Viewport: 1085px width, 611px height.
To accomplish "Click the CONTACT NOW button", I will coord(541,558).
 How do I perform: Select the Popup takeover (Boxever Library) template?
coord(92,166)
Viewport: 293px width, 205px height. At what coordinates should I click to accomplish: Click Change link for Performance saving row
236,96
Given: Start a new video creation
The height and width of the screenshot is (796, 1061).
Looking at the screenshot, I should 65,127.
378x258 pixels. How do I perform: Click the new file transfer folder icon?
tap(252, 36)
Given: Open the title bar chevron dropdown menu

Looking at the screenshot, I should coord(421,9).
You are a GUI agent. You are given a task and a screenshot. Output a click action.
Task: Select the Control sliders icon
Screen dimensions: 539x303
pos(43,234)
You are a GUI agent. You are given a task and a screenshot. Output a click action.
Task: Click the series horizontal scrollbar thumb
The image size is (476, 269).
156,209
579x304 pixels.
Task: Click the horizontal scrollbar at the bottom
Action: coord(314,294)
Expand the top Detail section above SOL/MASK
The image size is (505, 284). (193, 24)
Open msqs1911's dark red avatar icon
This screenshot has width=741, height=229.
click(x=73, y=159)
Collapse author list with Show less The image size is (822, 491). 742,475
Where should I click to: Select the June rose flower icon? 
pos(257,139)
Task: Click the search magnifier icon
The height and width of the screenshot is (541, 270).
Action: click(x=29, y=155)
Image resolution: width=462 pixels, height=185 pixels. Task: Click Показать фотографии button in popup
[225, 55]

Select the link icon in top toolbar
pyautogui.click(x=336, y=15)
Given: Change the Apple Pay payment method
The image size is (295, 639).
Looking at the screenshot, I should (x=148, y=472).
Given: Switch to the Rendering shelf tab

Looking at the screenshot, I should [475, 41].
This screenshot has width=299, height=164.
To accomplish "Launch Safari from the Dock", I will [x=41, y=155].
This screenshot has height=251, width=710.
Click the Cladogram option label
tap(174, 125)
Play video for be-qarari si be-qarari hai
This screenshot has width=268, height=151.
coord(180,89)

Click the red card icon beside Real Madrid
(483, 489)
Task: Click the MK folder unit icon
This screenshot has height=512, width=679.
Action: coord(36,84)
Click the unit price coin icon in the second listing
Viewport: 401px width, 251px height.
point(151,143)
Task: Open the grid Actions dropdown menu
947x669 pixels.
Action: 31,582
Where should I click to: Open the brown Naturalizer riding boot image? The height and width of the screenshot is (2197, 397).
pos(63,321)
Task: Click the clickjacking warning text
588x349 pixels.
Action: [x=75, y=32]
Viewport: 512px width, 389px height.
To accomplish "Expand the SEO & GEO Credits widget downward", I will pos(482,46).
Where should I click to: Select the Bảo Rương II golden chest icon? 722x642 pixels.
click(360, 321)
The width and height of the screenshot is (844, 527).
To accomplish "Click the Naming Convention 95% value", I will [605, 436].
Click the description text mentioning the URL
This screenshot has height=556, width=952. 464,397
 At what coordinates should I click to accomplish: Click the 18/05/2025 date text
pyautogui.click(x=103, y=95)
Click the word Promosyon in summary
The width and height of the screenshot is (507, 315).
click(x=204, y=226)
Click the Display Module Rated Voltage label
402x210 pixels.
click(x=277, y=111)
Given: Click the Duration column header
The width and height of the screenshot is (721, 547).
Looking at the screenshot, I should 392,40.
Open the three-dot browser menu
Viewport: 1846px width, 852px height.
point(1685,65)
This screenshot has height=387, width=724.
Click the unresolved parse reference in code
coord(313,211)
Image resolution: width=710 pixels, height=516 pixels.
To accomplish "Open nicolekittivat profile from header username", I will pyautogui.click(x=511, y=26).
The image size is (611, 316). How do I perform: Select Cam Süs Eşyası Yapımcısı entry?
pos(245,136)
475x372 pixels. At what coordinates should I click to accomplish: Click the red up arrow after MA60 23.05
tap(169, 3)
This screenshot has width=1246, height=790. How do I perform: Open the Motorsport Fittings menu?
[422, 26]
== == ==
AIM OF THE EXERCISE => Wherever the string "from" appears in the entries, copy that line.

REPLY TO THE TASK =>
To accomplish "Launch Safari from the Dock", I will [x=41, y=155].
To accomplish "Open nicolekittivat profile from header username", I will pyautogui.click(x=511, y=26).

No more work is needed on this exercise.